ADF&G Online Fishing Forum: Ice Fishing 101 on YouTube
Watch an ADF&G information session about ice fishing basics: ice safety, ice fishing gear, how to find an appropriate place to fish, which species, which tackle, and how to find fishing regulations.
Early Spring Fishing Opportunities
Char and Trout
With cold nights continuing in the upper Chilkat valley, ice fishing season is still on at Chilkat Lake and Mosquito Lake.
Regulations specific to Chilkat and Mosquito Lake:
- Bait is not allowed.
- Cutthroat and rainbow trout: 2 fish bag and possession limit, with a slot limit of 14-inch minimum to 22-inch maximum length required to keep a fish.
In the remainder of the Haines-Skagway area fresh and salt waters, bait is allowed, and the cutthroat and rainbow trout slot length limit is 11-minimum to 22-inch maximum.
Regulations specific to Chilkoot Lake and Chilkoot River:
- Dolly Varden: 4 fish bag and possession limit, no size limit.
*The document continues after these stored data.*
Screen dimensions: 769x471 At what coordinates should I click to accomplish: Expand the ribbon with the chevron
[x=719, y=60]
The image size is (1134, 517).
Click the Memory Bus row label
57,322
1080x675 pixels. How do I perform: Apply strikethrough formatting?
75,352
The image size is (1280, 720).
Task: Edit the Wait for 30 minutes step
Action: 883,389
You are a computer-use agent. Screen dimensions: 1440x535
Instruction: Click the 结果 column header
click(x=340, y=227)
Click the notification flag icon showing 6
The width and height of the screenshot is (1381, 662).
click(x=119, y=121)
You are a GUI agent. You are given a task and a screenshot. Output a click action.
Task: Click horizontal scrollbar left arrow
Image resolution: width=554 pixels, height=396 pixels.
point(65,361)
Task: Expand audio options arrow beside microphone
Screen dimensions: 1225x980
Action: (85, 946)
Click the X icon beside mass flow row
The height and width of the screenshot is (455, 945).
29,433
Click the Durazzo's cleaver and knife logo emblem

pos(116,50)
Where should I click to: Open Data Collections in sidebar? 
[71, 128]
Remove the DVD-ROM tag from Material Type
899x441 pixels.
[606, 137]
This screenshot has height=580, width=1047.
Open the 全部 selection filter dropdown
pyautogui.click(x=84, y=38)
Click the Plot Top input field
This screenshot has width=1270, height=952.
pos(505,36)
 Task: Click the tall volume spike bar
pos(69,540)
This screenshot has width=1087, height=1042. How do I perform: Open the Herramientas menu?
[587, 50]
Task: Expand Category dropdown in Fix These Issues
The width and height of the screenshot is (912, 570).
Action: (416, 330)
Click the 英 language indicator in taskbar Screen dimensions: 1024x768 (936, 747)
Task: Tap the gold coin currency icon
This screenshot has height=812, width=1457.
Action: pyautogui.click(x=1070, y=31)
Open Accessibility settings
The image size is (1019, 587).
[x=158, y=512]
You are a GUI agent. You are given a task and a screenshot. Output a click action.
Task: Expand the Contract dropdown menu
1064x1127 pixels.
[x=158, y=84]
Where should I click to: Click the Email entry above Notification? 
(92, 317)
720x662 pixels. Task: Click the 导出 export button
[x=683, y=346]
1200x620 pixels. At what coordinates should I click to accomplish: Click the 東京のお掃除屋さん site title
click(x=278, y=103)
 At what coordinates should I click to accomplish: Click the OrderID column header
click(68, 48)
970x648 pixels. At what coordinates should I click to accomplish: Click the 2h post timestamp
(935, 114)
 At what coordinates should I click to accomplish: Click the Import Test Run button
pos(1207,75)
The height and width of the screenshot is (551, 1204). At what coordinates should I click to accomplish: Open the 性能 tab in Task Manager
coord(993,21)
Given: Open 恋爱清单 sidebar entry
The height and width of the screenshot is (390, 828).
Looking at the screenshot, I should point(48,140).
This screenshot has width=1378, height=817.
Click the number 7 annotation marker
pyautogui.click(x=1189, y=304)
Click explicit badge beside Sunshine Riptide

In the remainder of Haines-Skagway area waters, the Dolly Varden bag and possession limit is 10 fish.
Conservative regulations in sport, commercial, and subsistence fisheries have been successful in delivering healthy Chilkat River king salmon escapements to the spawning grounds in 2019 (2,000 large kings) and 2020 (3,200 large kings). The Chilkat River king salmon escapement goal range is 1,750 to 3,500 large kings. Large kings, defined as age-5 and older, includes almost all of the mature females with eggs. ADF&G is continuing king salmon conservation measures in 2021 to allow all the Southeast Alaska wild stocks to rebuild.
- Now through March 31 - The bag & possession limit is 3 king salmon for residents and 1 king salmon for nonresidents, and all anglers may use 2 rods when fishing for king salmon. King salmon must be 28 inches or greater in length to retain.
- From April 1 through December 31 - In the Haines and Skagway area (Lynn Canal north of the latitude of Sherman Rock), the retention of king salmon will be prohibited; any king salmon caught must be released immediately and returned to the water unharmed.
- Pot fishing for shrimp and Dungeness crab is open year-round in the Haines and Skagway area saltwater. With a sport fishing license, non-Alaska residents catch shellfish with the following bag & possession limits:
- Dungeness crab - 3 legal size males.
- Shrimp - 3 quarts or pounds.
- Alaska residents fish under subsistence or personal use regulations with more liberal bag limits.
All shrimp harvesters must print a no-cost permit from the ADF&G online store and record their daily pot fishing effort and harvest on the paper permit. The harvest information must be reported online, or the paper permit must be returned to ADF&G by December 31, 2021.
Chilkoot Lake Road
Chilkoot Lake road is open to the public, but the road is not maintained in the winter. The road reconstruction project will resume in mid-April, with paving and sidewalks scheduled for completion by late May. For more details, see the Chilkoot Lake Road Corridor Improvement project website.
Post Season Salmon Run Assessments
ADF&G foot surveys of Chilkat River coho salmon spawning areas in October 2020 showed a below-average coho salmon run, with escapement near the lower end of the goal range.
The final 2020 Chilkat Lake weir sockeye salmon count was 55,000 fish, which fell short of the Chilkat Lake escapement goal (70,000 to 15,000 fish).
The final 2020 Chilkoot River sockeye salmon count through the weir was 60,000 fish, which is in the middle of the goal range for Chilkoot River watershed.
Pink salmon counts in Chilkoot River were strong close to average in 2020.
Pink salmon were very scarce in the Chilkat River in 2020.
Sport Fishing Licenses
Alaska residents under 18 years old do not need a sport fishing license. Non-Alaska residents under 16 years old do not need a sport fishing license.
Residents of Yukon Territory in Canada may purchase an annual Alaska sport fishing license for the same price that Alaska residents pay. However, Yukoners are not Alaska residents, so Yukoners must comply with the non-resident regulations such as number of shellfish pots, shellfish bag limits, and king salmon bag and annual limits. The Yukoner license is available from license vendors in Whitehorse, Haines, and Skagway.